◆ **Task input**

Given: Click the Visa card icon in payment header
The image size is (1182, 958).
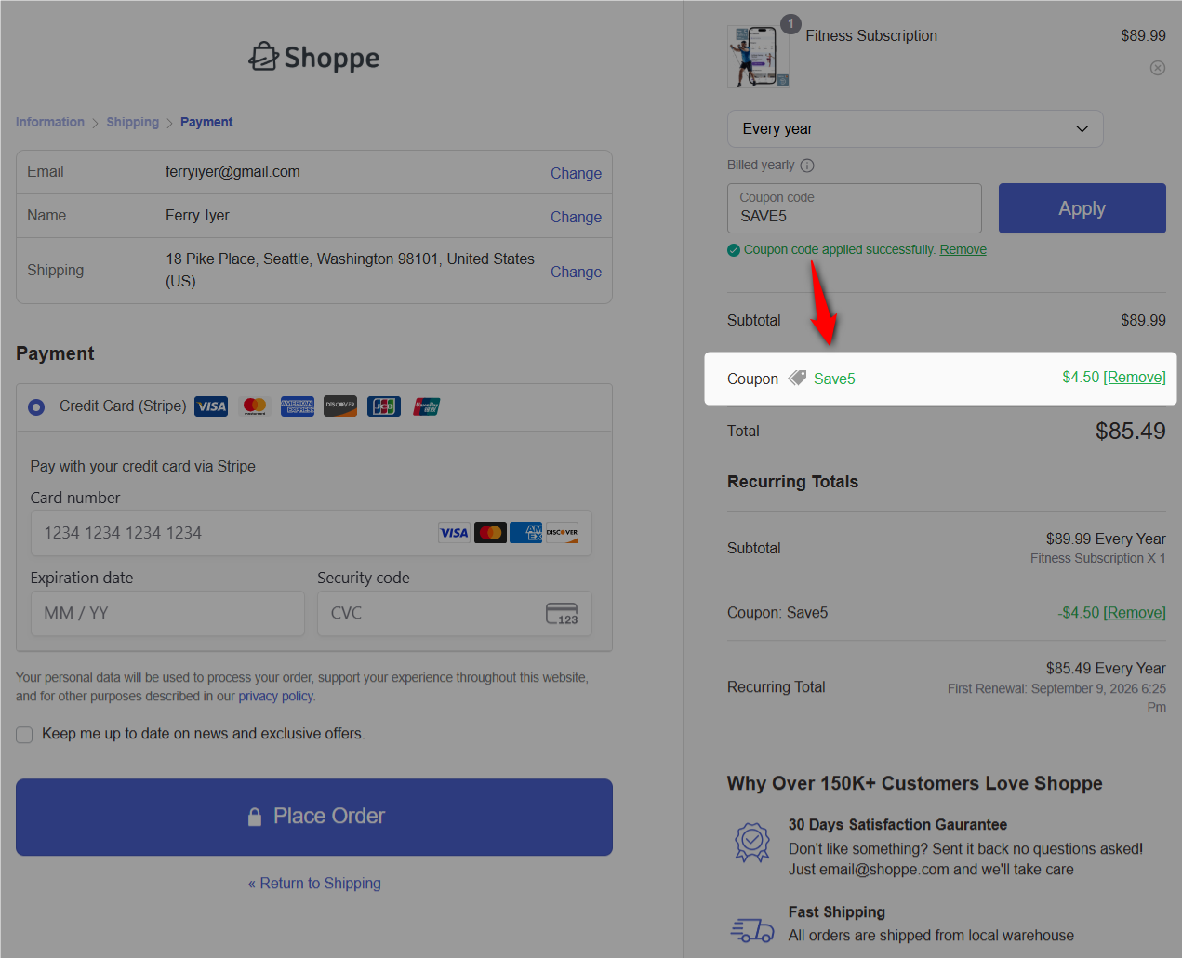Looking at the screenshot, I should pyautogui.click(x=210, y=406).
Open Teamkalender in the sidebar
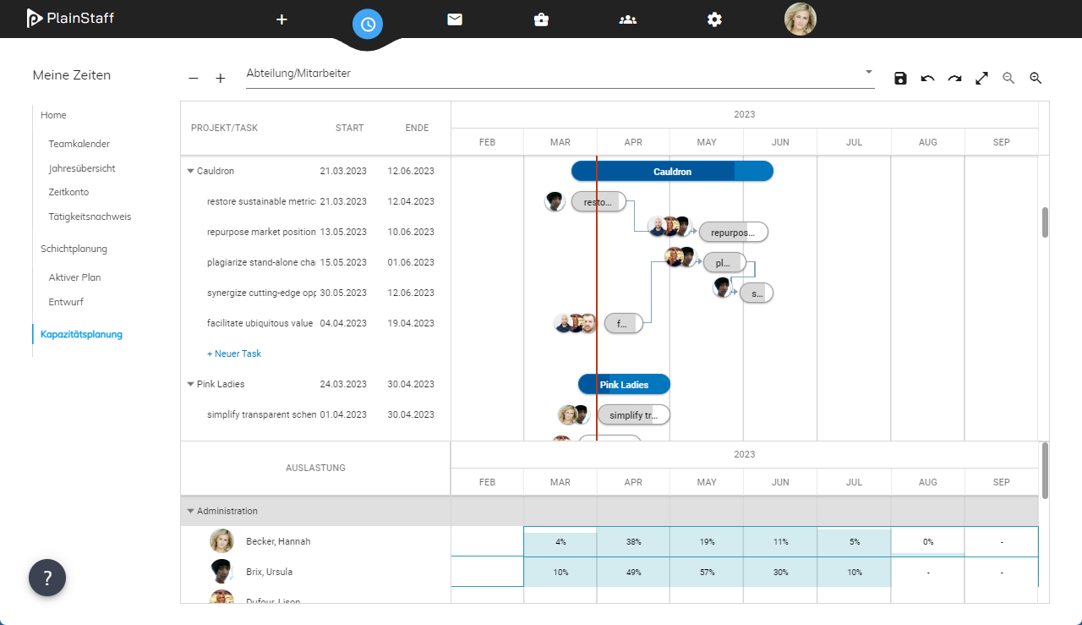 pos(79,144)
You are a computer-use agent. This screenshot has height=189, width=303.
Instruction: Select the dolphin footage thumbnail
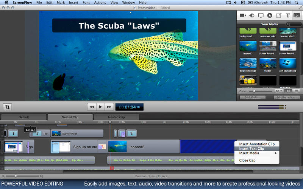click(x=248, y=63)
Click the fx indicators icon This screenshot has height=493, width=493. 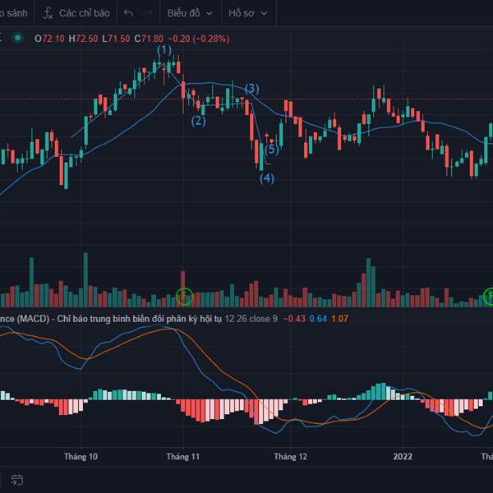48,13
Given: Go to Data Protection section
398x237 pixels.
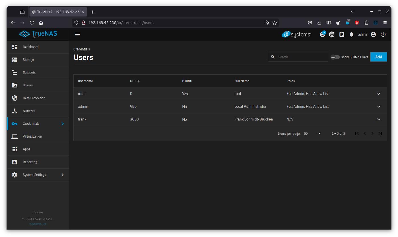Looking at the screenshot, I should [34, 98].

◆ **Problem details**
Could you recast the stretch from the line containing "Given: Go to Data Protection section" through the end of the records as a numbered list, skipping blank lines and leaving out the pictures?

◆ **Answer to the exercise**
1. Given: Go to Data Protection section
2. 398x237 pixels.
3. Looking at the screenshot, I should [34, 98].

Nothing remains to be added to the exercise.